I don’t know if I’ll delete them all at once, because there were months of joy in which I let myself be happy by forgetting myself and the world around me. I’m going to erase all the messages, every last one. Once the deleted messages vanish in an instant, that erasure will suffice, because in truth, I will have deleted everything that gave me that feeling online—all those words hanging pleasantly in space. And only from there, perhaps, when the words burn, after a simple delete, will come nothing. They’ll disappear, won’t even hurt like things in the present now, like red or yellow flowers. An evening we ate and then we walked; an afternoon where we only kissed and held each other—everything! Lucky as I am, I have little to throw away; all of it gathered makes a pile that will barely kindle, but sometimes when there’s so little, it burns hard and long.

In truth, it’s not right; it’s never good when love ends, whether it’s short and fierce like ours or prolonged and gradually dissipated until something nearly dies but never quite. Short loves are difficult to burn because when a desire isn’t entirely consumed, you’re left with the impression that something might have continued. Moreover, there’s the regret of not knowing its span, how much further it might have stretched into feeling and mood and glances and real love and kisses—all those things from which love is made and which sometimes can’t even be named or imagined as love, but only when you love can you understand them.

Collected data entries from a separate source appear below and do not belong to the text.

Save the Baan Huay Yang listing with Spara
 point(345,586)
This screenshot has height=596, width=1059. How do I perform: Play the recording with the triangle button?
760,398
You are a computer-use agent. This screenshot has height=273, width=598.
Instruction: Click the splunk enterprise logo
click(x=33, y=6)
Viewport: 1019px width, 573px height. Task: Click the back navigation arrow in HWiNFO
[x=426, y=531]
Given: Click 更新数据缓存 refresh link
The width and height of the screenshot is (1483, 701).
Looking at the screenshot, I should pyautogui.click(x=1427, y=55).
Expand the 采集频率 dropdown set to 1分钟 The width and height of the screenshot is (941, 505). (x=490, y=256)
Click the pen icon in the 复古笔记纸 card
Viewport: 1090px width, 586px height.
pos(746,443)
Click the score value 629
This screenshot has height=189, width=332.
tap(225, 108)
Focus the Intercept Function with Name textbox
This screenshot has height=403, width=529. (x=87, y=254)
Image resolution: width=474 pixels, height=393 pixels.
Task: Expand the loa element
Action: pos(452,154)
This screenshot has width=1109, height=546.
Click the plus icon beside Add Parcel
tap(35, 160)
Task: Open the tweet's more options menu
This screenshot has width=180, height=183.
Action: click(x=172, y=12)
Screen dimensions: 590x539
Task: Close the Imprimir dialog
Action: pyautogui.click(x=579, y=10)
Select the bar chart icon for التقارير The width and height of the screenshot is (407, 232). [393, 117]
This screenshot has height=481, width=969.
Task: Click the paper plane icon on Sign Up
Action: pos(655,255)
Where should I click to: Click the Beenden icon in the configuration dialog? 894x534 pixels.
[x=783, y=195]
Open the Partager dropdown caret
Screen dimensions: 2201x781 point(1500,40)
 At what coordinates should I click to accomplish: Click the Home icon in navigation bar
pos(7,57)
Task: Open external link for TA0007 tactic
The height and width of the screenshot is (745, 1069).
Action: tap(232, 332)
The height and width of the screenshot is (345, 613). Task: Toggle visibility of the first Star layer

I don’t have many memories—perhaps just when he said he’d be my anchor, or when he told me he adored me, and I clung to those words like they were everything. I remember his laughter, careless and bright, the child still living in him, the way love would bloom in his eyes when we looked at each other. All of it stacked like kindling, memory upon memory, and I feel the pull to light the match. But I hesitate, waiting, thinking perhaps the next moment will bring something like mercy. You wait for the fire to consume it all, hoping against reason that something—anything—might survive intact. But you don’t really understand what’s being asked of you: you’re not allowed to save anything. The burning must be total, or healing never comes.

Sometimes in a relationship, leaving is far gentler than explaining. When you find yourself forever justifying your ground, forever needing justification from the other side, when that becomes the rhythm—that’s when you know. It’s time to go. Peace won’t come any other way.

You have to walk into the fire yourself. You can’t stand at the edges trying to slow the flames, because holding back only builds pressure elsewhere, and that explosion would consume more than memory—it would devour pieces of your soul. That’s the real danger: not burning away what’s still useful, but letting the fire consume every part of you until there’s nothing left but ash, not a phoenix that rises again but simply the burned-out husk of a person. Burned souls don’t recover. So when the fire is hot enough, when it’s finally enough, you have to be ruthless. Put everything in—the memories, the hopes, all of it. Hold nothing back. What good would it do to keep them? Better to let them burn without hesitation, even though it tears at you now. Yes, it hurts in the flames. But afterward, there won’t even be the memory of that pain. Fire leaves no trace of its own burning.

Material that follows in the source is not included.